→ Records to use
---------------
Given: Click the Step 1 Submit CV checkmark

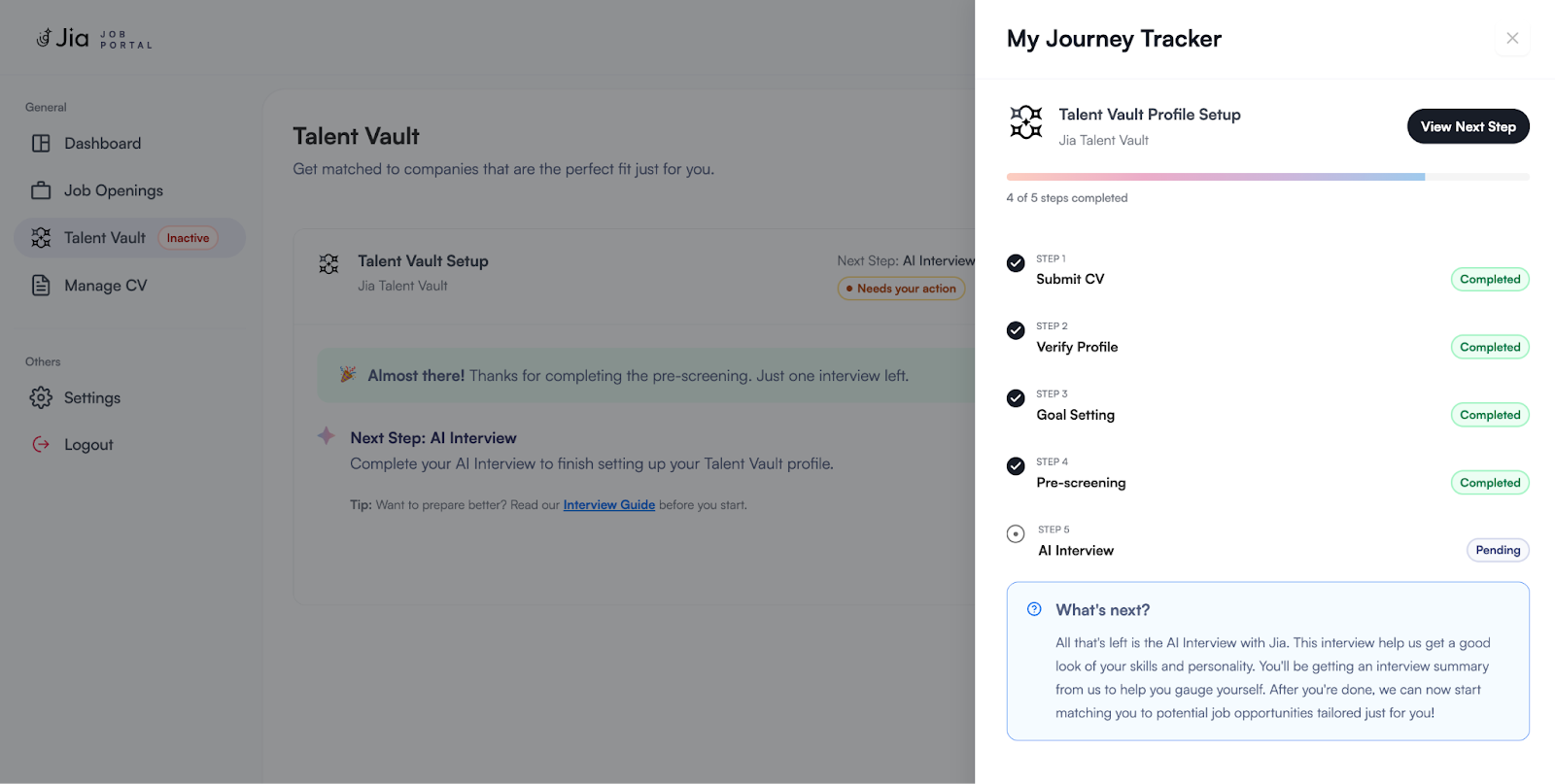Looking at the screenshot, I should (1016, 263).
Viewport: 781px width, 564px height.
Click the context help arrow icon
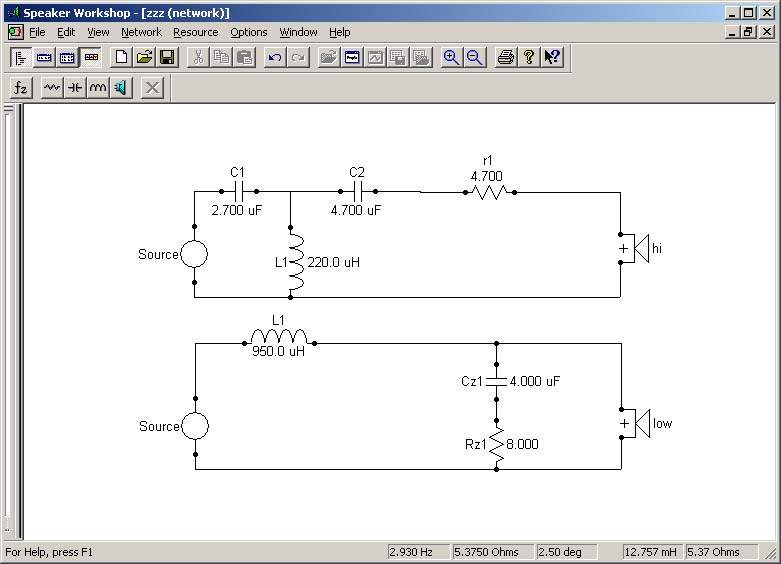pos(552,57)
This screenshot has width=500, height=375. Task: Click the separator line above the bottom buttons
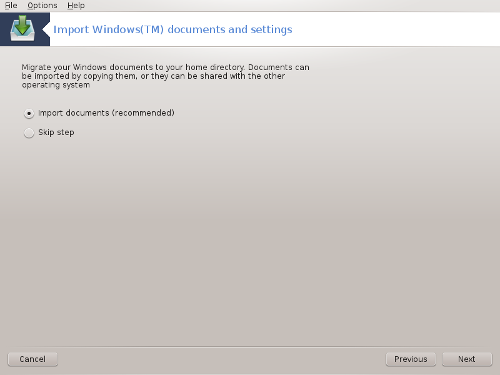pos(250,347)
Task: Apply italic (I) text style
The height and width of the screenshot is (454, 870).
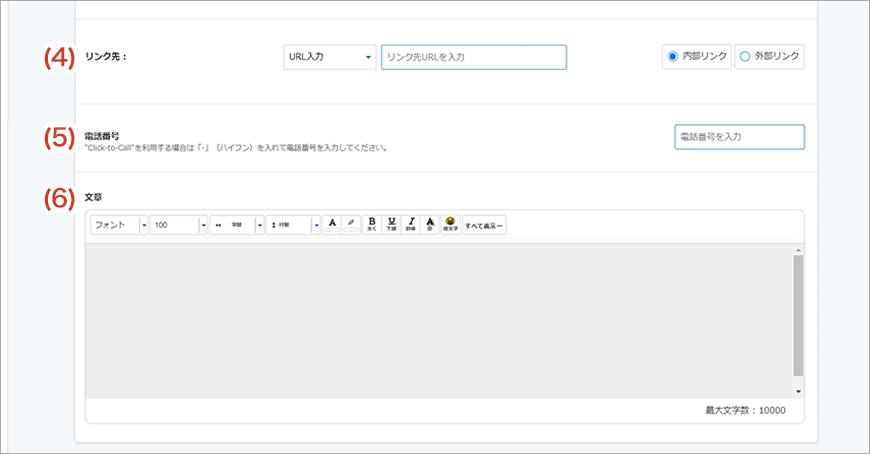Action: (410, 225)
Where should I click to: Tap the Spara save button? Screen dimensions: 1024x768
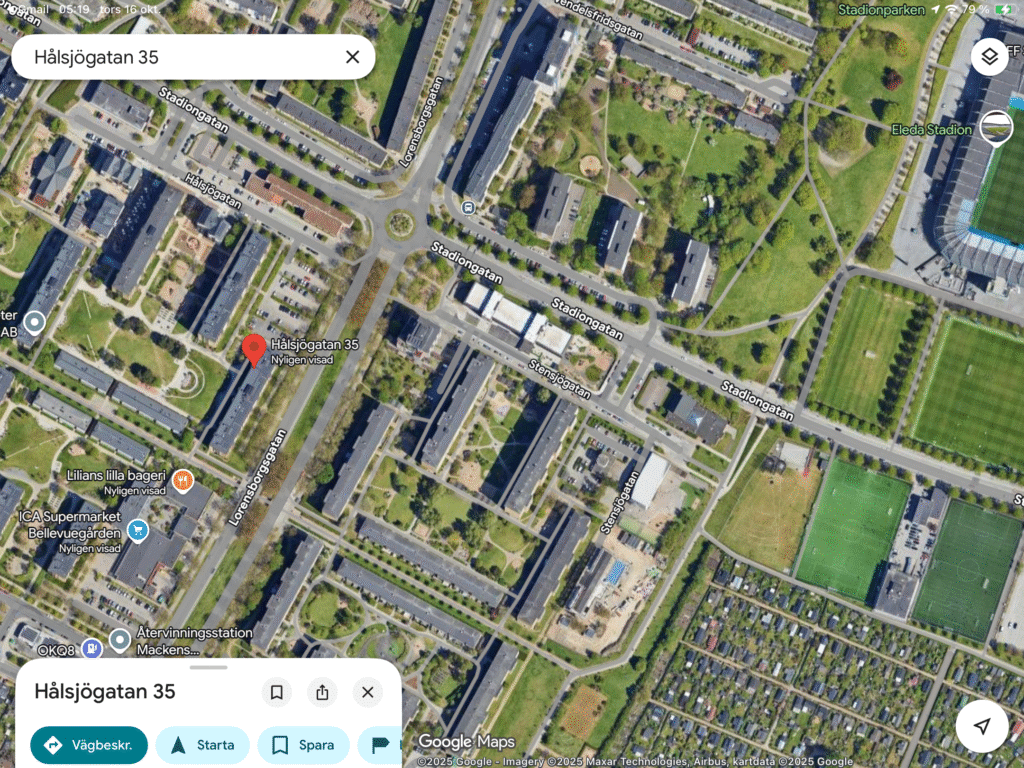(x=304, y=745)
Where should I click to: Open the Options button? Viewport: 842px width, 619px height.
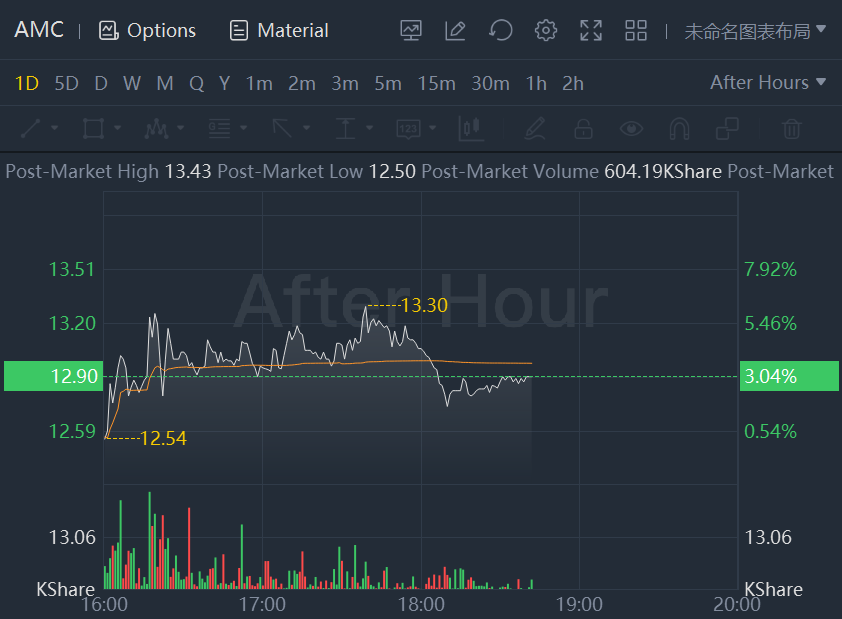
---------------
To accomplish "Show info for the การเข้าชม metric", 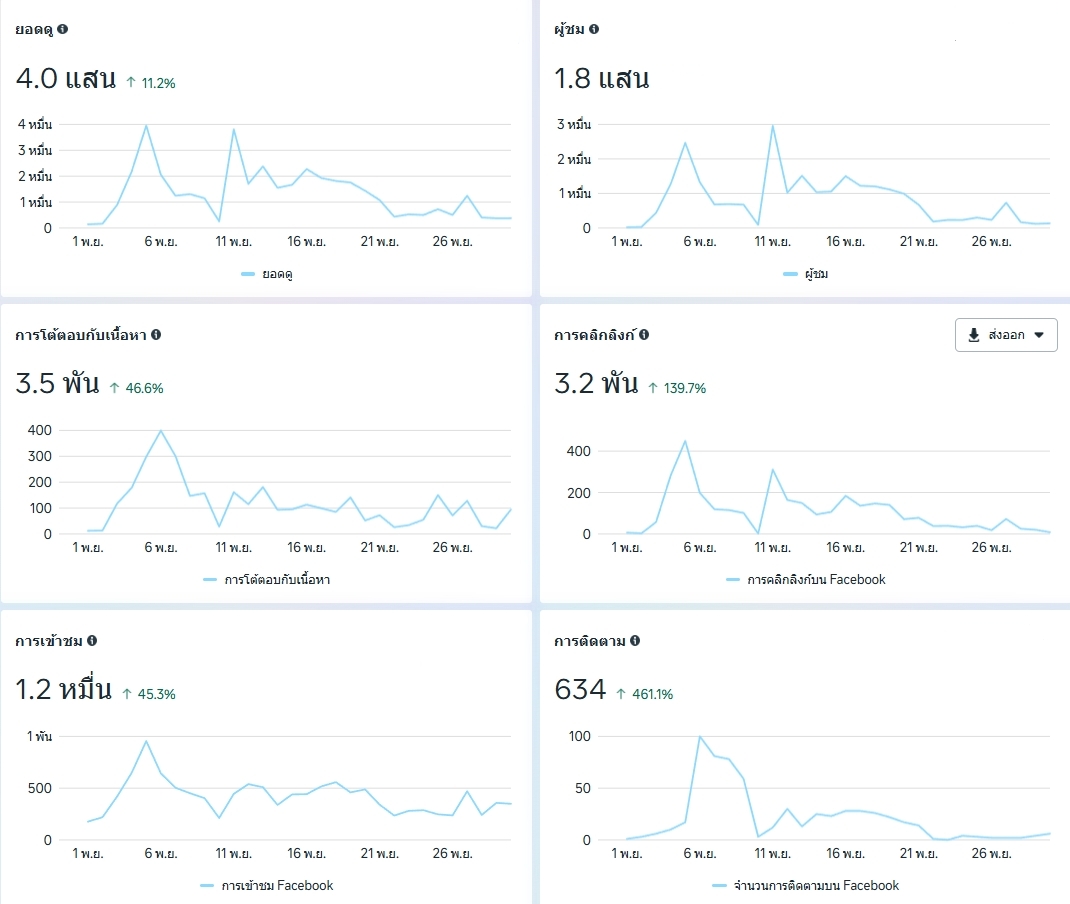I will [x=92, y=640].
---------------
→ Work to complete
Determine how many lines of the data include the word "Viewport". Reply with the count and no other text.

→ Written response
2